# Questions on the material
**a.** According to the SIMD code note, what does the compiler fail to use for shuffles on arm?
**b.** Continue the SIMD code note from its last sentence.

[[ Selected extract, beginning ]]

The solution which worked in the end was to use `include!`. This
prevents the compiler from even trying to parse the "extern" block
unless the nightly-only cargo feature "simd" is enabled.
Also simplifies the SIMD code, and uses builtin operations for shifts
and shuffles. For x86 and x86_64, and VREV shuffles on arm, the compiler
does a good job.
Unfortunately, the compiler fails to use VEXT for shuffles on arm, and
the inline assembly for it crashes the LLVM compiler, so I removed it in
this commit.
It seems that the compiler is not smart enough to avoid the abstraction
penalty in the 32-bit case. Passing the vector directly instead of
encapsulating it inside a struct made the SIMD Blake2s code now very
slightly *faster* than the non-SIMD Blake2s code.

[[ Selected extract, end ]]
[[ Material shown, beginning ]]

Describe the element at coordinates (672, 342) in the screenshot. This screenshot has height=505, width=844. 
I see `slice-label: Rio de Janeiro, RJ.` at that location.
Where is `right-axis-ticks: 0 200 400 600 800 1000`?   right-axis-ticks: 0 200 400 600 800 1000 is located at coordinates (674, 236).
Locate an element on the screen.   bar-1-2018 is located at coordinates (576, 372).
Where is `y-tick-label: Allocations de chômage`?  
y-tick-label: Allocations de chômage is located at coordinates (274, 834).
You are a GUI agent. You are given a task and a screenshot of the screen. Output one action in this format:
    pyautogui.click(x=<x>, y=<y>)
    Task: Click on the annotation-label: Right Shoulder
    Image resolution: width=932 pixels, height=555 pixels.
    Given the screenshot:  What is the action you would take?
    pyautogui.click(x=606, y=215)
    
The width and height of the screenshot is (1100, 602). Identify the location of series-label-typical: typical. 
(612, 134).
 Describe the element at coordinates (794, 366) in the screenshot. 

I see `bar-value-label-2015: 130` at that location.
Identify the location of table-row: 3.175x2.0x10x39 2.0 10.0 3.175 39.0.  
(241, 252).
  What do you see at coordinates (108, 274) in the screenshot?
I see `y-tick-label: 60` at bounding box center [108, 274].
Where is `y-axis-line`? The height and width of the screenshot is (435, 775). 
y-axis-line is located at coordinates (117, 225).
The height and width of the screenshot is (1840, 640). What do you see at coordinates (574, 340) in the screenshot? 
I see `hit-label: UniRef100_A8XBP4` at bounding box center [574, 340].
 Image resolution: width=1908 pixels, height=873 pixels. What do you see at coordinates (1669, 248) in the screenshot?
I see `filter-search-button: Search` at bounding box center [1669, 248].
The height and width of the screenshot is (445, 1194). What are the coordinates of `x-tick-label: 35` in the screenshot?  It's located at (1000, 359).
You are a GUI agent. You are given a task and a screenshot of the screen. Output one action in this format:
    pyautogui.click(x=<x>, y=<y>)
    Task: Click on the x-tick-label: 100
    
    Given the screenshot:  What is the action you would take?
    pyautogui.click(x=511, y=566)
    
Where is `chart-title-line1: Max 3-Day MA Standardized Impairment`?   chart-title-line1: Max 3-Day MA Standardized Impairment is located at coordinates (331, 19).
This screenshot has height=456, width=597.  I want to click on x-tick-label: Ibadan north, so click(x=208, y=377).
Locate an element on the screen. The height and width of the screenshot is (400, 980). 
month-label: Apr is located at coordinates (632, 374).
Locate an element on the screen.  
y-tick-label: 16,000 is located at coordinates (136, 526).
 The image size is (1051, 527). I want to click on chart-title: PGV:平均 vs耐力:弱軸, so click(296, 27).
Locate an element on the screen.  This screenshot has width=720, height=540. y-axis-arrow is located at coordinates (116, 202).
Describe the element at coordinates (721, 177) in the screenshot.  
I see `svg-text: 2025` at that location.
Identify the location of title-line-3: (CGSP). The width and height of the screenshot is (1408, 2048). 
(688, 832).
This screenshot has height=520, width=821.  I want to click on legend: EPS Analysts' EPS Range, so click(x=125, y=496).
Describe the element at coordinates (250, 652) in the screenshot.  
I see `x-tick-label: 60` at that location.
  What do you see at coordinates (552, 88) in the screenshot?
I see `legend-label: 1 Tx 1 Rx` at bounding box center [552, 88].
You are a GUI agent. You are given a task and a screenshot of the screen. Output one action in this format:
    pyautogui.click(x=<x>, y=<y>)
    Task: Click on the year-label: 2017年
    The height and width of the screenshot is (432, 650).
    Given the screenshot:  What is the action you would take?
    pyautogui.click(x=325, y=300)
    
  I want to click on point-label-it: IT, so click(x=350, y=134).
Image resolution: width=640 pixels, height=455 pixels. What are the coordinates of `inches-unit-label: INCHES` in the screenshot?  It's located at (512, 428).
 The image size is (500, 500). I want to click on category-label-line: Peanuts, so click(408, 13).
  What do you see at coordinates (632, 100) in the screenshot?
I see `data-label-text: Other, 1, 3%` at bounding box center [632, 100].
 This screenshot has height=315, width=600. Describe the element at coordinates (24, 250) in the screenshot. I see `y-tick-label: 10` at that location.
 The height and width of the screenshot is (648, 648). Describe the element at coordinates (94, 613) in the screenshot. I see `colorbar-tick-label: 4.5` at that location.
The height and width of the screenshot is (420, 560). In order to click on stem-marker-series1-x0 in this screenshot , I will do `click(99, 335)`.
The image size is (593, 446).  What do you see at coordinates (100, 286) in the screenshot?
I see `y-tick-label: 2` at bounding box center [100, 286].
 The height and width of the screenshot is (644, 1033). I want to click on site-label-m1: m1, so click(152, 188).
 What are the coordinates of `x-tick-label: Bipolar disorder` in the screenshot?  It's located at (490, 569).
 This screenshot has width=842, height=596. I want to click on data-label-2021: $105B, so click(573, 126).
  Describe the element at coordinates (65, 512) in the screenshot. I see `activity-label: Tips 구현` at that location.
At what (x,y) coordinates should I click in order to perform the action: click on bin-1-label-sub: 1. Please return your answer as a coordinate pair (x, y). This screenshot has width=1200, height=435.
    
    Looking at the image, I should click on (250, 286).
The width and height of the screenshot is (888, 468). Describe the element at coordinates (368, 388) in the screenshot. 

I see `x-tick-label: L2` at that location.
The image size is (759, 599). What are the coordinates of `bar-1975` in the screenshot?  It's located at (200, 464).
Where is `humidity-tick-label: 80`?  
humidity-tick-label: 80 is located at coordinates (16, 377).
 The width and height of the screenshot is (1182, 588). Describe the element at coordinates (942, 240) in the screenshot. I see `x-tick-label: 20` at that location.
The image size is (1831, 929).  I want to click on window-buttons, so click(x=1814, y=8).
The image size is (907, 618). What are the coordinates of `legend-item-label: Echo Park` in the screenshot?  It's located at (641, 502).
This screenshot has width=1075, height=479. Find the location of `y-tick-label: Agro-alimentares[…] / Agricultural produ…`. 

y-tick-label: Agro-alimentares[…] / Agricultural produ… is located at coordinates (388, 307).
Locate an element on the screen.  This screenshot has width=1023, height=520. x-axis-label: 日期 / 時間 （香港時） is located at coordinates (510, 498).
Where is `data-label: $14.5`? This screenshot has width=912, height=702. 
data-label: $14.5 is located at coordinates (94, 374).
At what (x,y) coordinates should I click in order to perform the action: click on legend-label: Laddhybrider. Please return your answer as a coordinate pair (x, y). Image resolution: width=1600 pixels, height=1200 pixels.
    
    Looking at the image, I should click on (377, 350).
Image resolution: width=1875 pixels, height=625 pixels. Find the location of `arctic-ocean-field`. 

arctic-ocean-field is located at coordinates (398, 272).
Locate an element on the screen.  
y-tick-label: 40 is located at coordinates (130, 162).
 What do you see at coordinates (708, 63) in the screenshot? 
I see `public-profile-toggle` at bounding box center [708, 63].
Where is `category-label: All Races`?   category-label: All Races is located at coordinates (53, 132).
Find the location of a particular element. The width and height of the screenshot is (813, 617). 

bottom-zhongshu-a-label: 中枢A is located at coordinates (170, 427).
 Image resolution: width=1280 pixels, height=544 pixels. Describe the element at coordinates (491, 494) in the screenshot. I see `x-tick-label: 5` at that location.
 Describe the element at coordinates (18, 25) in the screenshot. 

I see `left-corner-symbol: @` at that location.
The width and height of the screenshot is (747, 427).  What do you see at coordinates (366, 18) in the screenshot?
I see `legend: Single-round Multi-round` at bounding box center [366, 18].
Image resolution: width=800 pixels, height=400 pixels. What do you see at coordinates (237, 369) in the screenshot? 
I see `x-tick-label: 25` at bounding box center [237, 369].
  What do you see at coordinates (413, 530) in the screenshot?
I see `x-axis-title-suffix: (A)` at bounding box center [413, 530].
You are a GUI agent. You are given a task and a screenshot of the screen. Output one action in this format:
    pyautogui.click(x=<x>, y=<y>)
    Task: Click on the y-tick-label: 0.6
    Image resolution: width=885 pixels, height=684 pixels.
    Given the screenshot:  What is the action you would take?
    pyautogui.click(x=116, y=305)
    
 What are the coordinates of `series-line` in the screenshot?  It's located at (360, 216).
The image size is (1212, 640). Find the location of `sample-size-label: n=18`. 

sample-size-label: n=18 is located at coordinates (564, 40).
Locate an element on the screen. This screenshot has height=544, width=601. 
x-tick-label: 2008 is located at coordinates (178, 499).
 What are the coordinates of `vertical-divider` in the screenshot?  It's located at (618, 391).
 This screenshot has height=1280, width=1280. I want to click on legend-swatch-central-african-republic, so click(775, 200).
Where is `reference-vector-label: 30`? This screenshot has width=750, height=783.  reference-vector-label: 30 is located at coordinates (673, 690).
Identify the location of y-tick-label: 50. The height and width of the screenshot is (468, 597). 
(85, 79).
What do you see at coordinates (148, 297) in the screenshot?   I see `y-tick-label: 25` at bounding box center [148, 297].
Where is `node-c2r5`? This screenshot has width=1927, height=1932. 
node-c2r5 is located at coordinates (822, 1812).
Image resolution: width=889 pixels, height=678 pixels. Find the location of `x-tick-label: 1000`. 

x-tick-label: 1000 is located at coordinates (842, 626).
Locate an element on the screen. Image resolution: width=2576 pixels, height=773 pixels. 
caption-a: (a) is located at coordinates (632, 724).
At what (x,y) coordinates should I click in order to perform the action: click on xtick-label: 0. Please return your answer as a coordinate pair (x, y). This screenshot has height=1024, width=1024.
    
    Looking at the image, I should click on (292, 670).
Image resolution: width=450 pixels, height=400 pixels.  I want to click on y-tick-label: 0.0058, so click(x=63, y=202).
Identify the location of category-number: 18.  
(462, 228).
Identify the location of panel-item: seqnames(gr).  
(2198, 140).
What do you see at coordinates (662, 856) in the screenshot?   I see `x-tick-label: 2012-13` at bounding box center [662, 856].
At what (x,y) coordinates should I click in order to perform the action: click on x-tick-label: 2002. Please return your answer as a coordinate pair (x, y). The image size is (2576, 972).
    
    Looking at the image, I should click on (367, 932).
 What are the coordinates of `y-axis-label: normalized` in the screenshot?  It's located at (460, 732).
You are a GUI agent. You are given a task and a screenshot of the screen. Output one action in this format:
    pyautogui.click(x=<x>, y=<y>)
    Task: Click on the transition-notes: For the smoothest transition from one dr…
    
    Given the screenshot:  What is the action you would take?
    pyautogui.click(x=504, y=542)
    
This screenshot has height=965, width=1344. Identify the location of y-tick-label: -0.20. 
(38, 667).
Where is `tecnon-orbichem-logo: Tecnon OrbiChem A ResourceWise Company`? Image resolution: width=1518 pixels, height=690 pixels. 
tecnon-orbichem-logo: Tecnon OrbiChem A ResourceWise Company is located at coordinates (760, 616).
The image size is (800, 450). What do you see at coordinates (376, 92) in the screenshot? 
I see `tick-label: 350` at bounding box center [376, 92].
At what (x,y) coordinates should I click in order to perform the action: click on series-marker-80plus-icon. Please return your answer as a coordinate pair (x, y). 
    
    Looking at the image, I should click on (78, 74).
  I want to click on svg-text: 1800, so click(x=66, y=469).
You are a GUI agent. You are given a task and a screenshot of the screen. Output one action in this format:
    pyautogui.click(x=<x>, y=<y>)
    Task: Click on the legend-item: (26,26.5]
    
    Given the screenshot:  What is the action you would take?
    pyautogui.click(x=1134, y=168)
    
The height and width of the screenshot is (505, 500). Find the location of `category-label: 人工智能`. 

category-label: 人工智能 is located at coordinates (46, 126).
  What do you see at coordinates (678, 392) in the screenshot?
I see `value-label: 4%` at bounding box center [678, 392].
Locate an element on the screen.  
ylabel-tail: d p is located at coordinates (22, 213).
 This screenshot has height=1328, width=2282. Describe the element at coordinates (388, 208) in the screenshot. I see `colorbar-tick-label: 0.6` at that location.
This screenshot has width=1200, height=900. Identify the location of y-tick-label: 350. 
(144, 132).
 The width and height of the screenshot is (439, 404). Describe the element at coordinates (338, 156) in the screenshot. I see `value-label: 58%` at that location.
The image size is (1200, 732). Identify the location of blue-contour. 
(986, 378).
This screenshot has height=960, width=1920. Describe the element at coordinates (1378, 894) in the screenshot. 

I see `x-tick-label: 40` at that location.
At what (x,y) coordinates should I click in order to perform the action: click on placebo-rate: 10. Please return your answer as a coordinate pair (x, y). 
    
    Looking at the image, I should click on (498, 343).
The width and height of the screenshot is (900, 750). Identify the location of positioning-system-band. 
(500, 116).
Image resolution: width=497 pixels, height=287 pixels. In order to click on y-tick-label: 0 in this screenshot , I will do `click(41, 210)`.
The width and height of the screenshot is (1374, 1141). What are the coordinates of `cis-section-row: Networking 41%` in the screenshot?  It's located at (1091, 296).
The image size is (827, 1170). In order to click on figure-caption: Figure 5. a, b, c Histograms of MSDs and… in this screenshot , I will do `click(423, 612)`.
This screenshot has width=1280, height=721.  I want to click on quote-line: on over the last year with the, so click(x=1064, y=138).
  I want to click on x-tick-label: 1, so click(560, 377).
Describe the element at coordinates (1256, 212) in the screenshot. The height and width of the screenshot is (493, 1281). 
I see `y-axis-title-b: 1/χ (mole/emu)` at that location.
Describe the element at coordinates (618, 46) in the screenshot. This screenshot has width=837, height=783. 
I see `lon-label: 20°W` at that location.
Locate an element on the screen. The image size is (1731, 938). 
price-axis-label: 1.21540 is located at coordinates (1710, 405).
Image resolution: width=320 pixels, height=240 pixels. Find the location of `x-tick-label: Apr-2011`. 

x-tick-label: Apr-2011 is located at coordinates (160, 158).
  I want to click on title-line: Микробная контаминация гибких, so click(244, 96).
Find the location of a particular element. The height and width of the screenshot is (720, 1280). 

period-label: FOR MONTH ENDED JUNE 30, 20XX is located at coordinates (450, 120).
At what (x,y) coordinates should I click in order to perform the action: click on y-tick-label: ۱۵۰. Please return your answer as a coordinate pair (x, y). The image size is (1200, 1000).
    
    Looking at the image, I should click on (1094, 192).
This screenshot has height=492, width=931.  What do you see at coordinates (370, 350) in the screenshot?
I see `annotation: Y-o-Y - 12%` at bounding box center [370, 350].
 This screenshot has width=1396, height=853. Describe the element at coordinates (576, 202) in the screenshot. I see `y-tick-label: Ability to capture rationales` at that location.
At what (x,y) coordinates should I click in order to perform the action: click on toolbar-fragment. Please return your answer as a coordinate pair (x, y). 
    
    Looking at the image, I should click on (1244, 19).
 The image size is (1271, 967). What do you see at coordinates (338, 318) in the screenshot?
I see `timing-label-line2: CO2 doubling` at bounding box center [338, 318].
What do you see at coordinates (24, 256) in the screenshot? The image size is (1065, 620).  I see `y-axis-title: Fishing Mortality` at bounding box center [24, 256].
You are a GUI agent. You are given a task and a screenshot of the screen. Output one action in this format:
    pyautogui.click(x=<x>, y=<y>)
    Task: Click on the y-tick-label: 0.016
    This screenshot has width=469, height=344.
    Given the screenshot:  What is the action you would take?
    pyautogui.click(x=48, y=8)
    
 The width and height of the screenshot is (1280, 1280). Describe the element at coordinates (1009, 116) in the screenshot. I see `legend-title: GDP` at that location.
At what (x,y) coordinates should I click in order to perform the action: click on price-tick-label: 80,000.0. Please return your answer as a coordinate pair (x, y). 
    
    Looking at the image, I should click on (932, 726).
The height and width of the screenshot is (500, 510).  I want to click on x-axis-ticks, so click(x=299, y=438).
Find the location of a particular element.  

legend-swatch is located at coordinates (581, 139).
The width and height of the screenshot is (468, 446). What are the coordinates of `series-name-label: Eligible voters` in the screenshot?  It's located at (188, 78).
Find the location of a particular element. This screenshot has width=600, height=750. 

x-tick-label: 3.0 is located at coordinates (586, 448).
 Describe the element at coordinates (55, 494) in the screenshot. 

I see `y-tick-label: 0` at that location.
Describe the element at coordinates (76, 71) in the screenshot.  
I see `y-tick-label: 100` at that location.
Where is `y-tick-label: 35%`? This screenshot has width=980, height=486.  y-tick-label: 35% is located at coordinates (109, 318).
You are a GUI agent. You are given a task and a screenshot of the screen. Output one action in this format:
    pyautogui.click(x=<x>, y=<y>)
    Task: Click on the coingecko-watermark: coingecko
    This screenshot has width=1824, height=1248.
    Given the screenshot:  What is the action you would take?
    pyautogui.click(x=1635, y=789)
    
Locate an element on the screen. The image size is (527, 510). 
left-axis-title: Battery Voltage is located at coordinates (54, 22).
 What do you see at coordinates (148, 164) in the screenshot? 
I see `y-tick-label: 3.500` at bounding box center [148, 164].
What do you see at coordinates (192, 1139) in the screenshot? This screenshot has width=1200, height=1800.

[[ Material shown, end ]]

# List of answers
**a.** VEXT

**b.**
Go all the way and manually vectorize the code, using a generic
4-element vector type, and add both a fallback implementation and an
attempt at a SSE2 implementation using LLVM intrinsics.
The experiment was not successful; the SIMD code for some reason is much
slower. Interestingly, however, the fallback code was much faster for
Blake2s, and only slightly slower for Blake2b. Now both implementations
are around 80% of the speed of the SIMD-optimized reference libb2 code.